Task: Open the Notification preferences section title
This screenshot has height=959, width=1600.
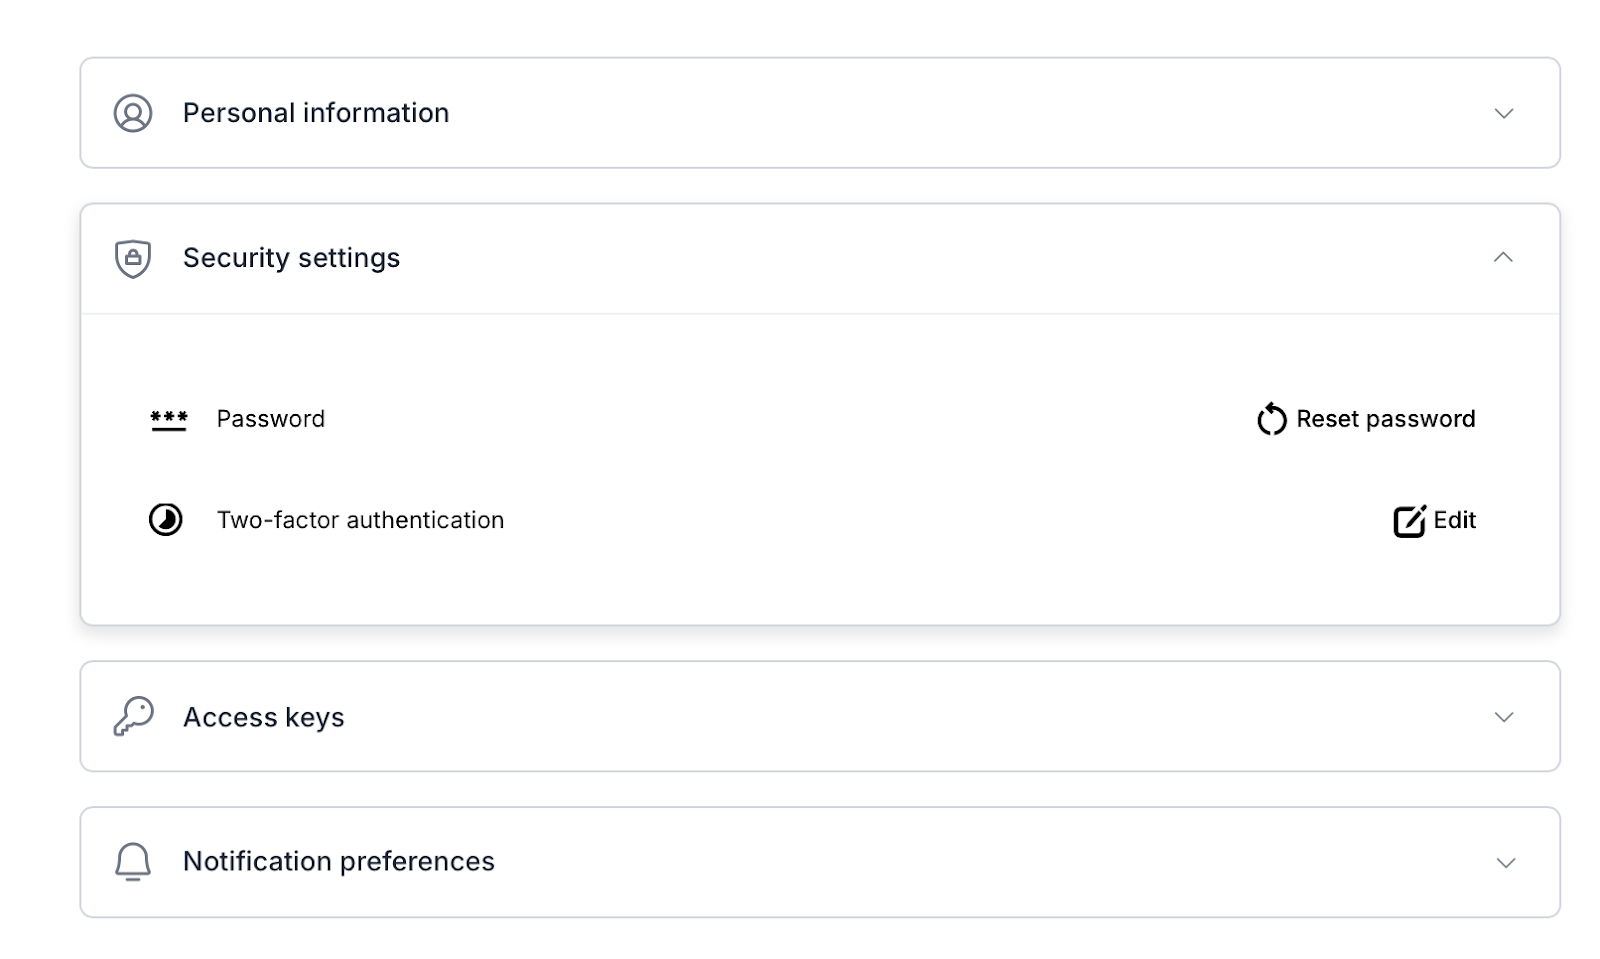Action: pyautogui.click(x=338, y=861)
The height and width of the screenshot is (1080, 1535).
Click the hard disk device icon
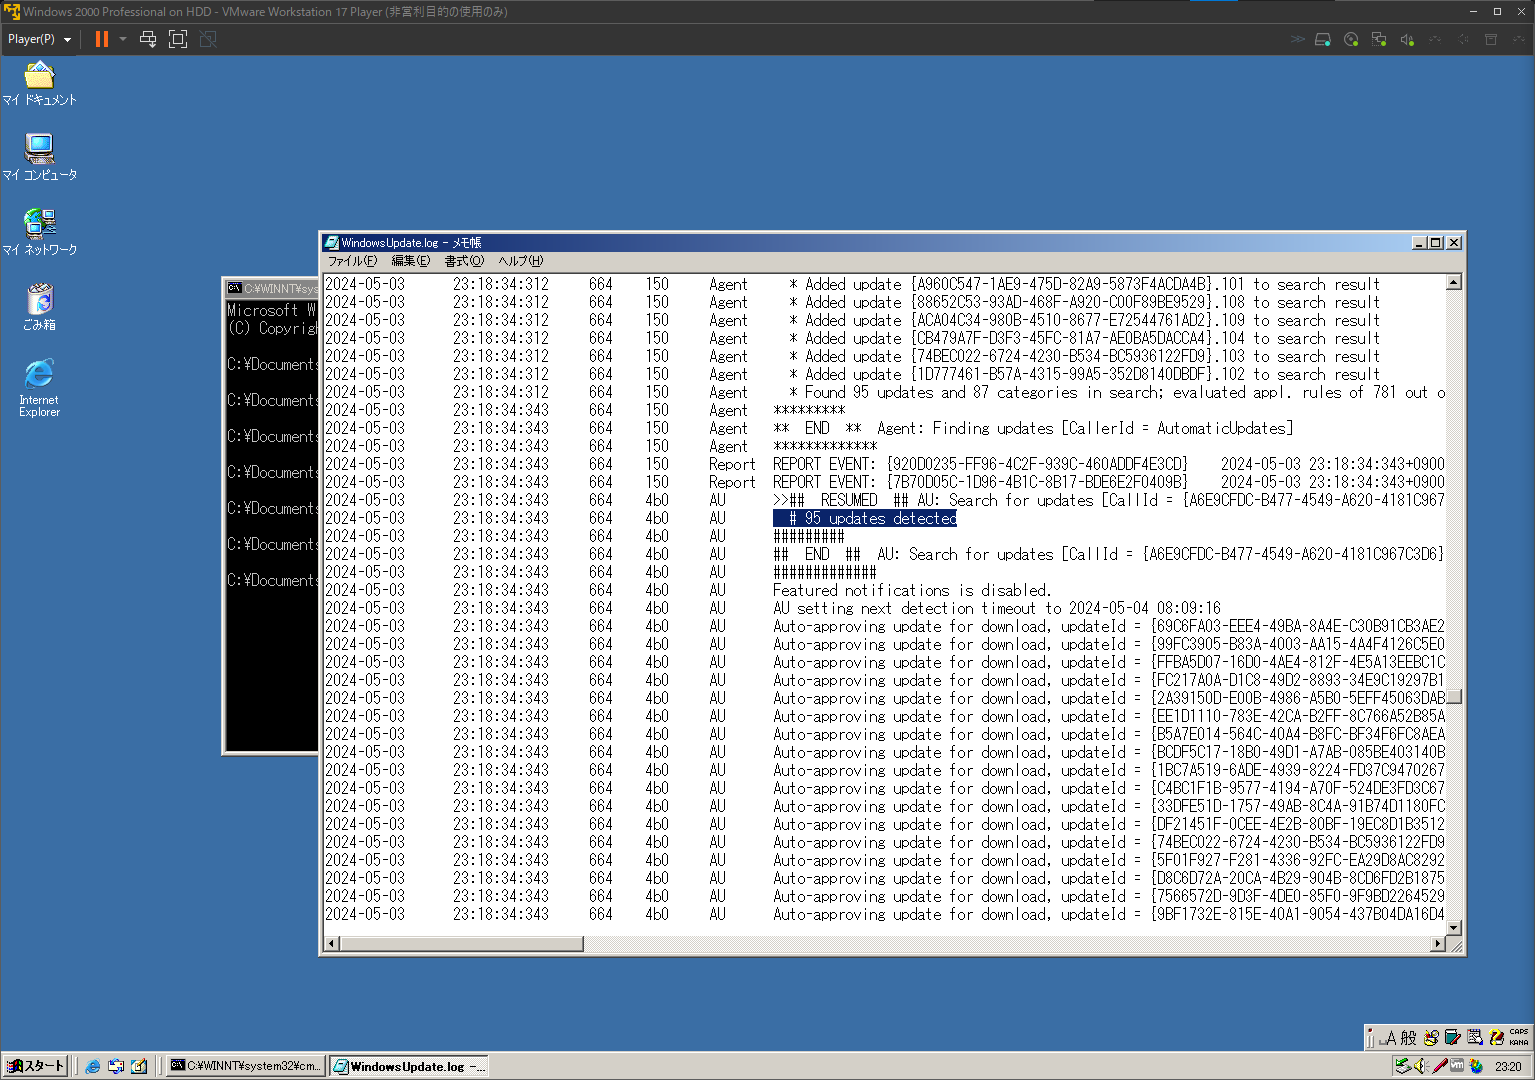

==

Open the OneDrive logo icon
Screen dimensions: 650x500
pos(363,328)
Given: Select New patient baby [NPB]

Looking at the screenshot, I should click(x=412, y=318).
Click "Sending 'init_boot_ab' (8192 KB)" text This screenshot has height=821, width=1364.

▸ Work instruction: What's needed is an exact copy of the lines above from the one with "This screenshot has height=959, width=1600." through the one with "Click the hard disk device icon", both included; the pictures stay out.

▸ Task output:
This screenshot has height=959, width=1600.
Action: pyautogui.click(x=338, y=861)
The height and width of the screenshot is (1080, 1535).
Click the hard disk device icon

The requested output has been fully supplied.